Мартин Шютте являет собой как бы полную противоположность другому любимому герою “Хроники” Юстена, епископу Магнусу II Тавасту (оба, кстати, скончались, когда им было за девяносто). Если в переведенном нами выше описании второго выделены решимость, предприимчивость, сознание собственного могущества и важности, то портрет первого подчеркнуто евангеличен. Возникает даже впечатление, что в Мартине Шютте — епископе переходного времени — католический (и евангельский!) идеал духовности воплотился лучше, нежели в ком-либо из его предшественников по кафедре. Отношение автора к своему персонажу, оказавшемуся в эпицентре преобразований финской церкви, не лишено сочувствия: так, поведав о тех трудностях, с которыми церковь Финляндии столкнулась в первые годы Реформации, Юстен замечает: “Епископу Мартину, и так уже подточенному старостью, суждено было стать свидетелем великих перемен в жизни духовенства, противоречивших всему тому, что он усвоил в юности и что испокон века было заведено во всем христианском мире”. Обращает на себя внимание, что рассказ о смерти Мартина Шютте сопровождается упоминанием о кончине братьев Эрика и Ивара Флемингов, а также Нильса Граббе и Бьёрна Клауссона, освободивших страну от датчан в первой половине 1520-х гг. и игравших ключевую роль в управлении Финляндией на протяжении последующих двух десятилетий, т.е. в то самое время, когда герой жизнеописания занимал епископскую кафедру.

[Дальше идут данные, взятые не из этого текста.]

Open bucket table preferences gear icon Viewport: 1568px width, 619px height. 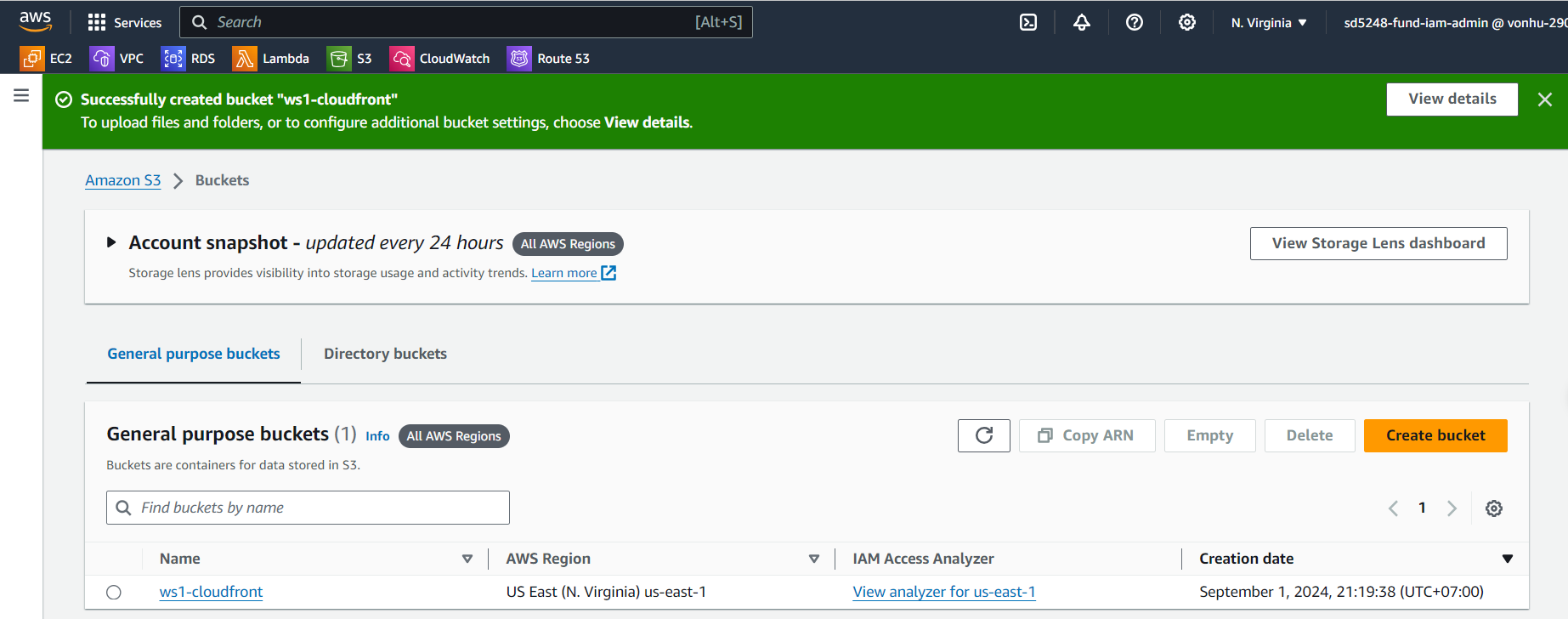coord(1493,508)
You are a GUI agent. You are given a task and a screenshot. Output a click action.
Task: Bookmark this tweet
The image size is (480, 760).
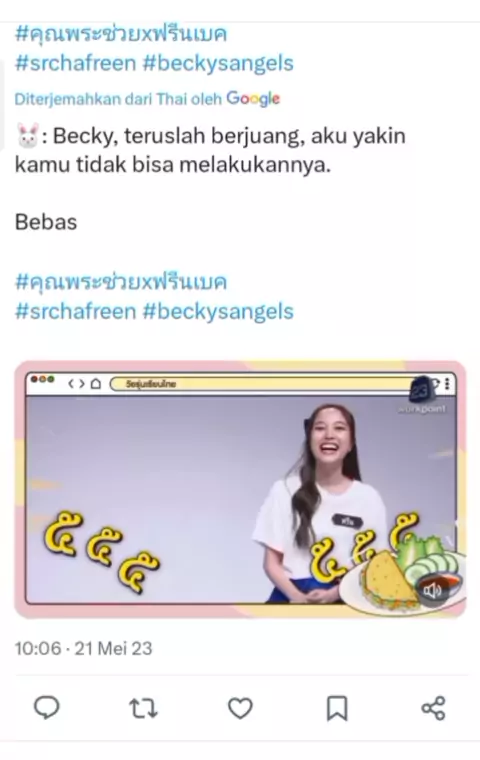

Тем самым автор “Хроники” как бы подчеркивает, что безвозвратно отошла в прошлое целая эпоха в истории страны, в которую совершились решающие перемены в ее религиозно-государственном устройстве. Видимо, по той же самой причине Юстен как раз в это жизнеописание включил упоминание о смерти и погребении Лютера, свидетелем чего ему самому довелось стать во время учебы в Виттенбергском университете (в собственной же биографии автора, завершающей “Хронику”, заметим, упоминание о столь важном событии отсутствует).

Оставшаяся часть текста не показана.